WHAT YOU NEED TO DO => Restate word for word the part of the material that runs from the line containing "The height and" through its final line, inclusive, minus the pictures.

Top of DATA TO EXAMINE

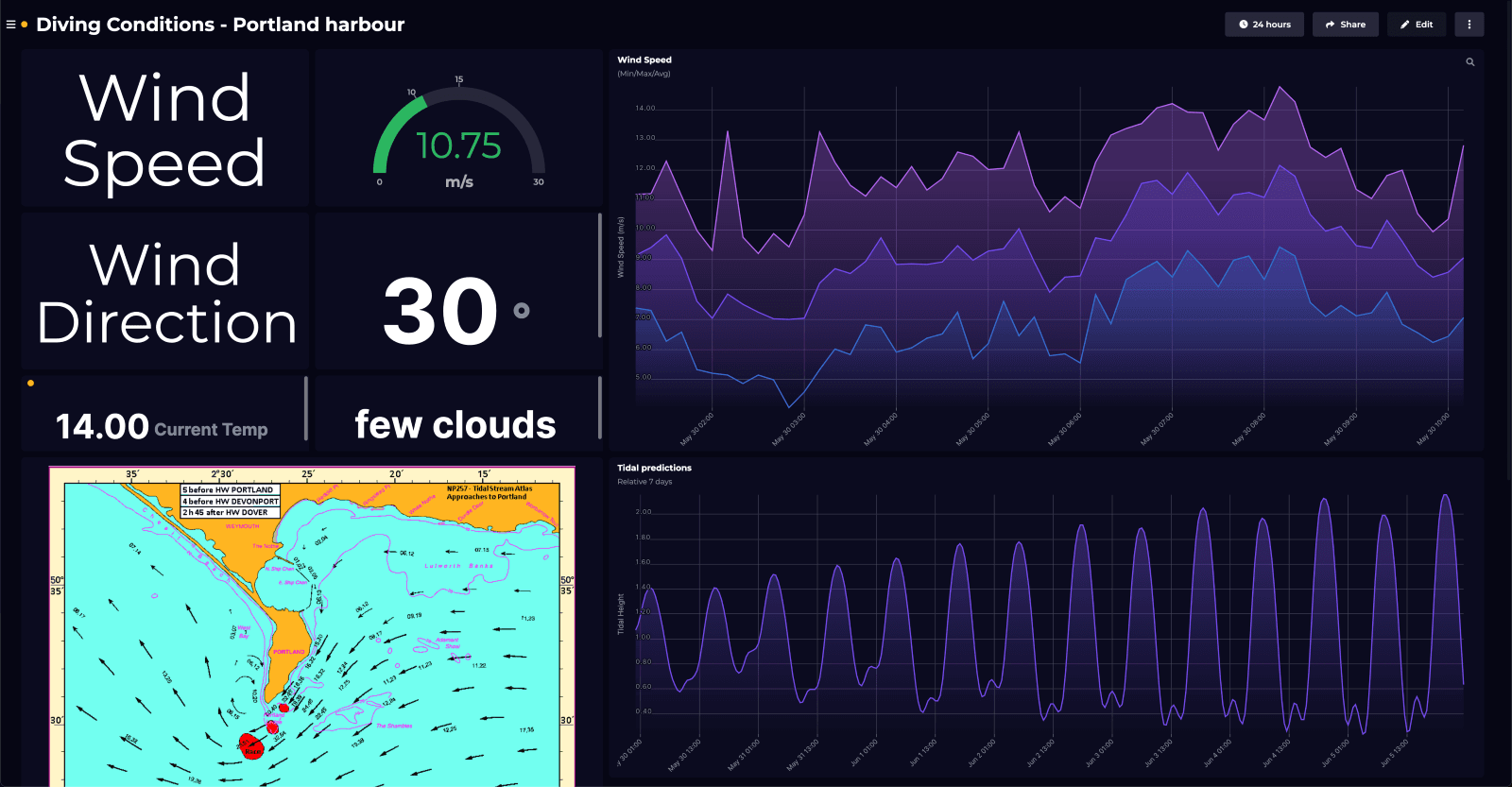Viewport: 1512px width, 787px height.
Task: Click the wind speed gauge reading 10.75
Action: click(459, 145)
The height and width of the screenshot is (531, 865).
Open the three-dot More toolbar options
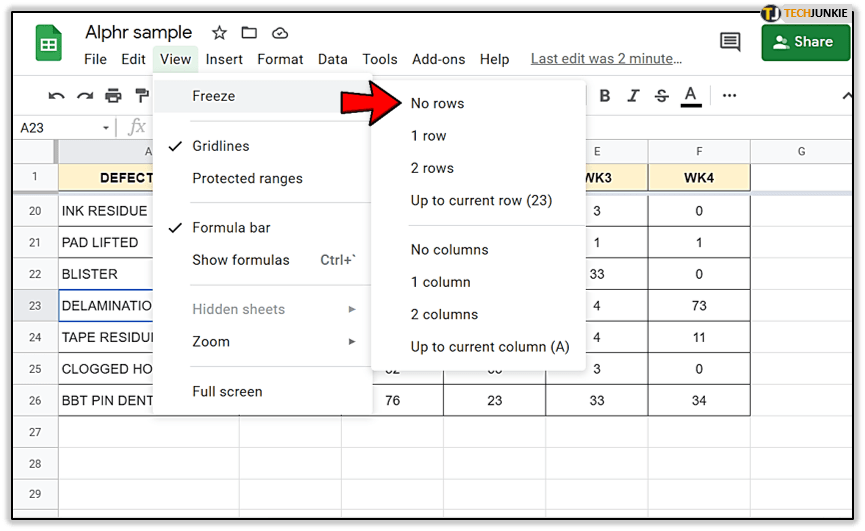pyautogui.click(x=729, y=96)
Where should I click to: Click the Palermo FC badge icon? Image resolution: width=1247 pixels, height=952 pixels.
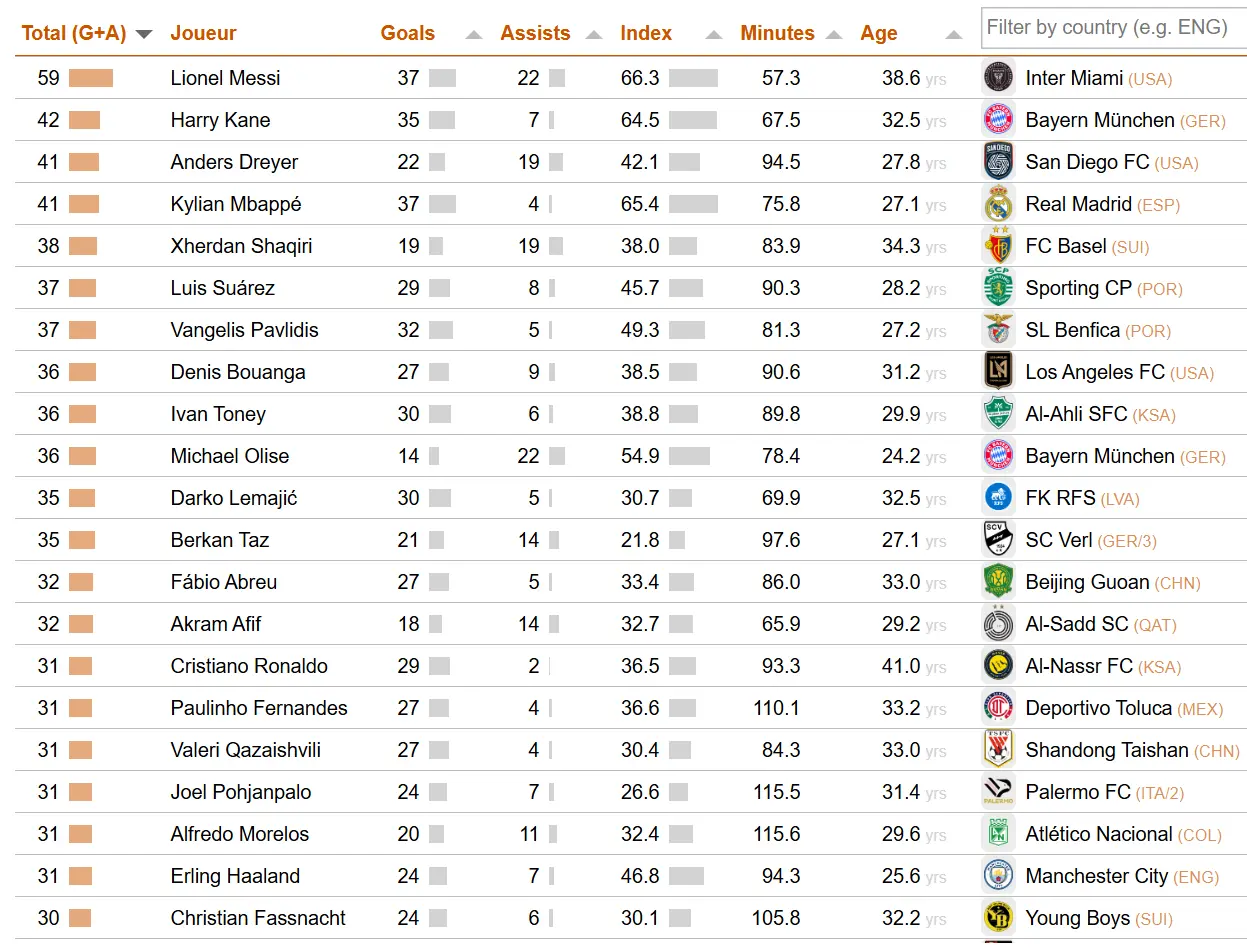998,792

Bottom of DATA TO EXAMINE

SOLUTION FOR THIS PROBLEM =>
The height and width of the screenshot is (531, 865).
Open the three-dot More toolbar options
pyautogui.click(x=729, y=96)
Where should I click to: Click the Palermo FC badge icon? Image resolution: width=1247 pixels, height=952 pixels.
998,792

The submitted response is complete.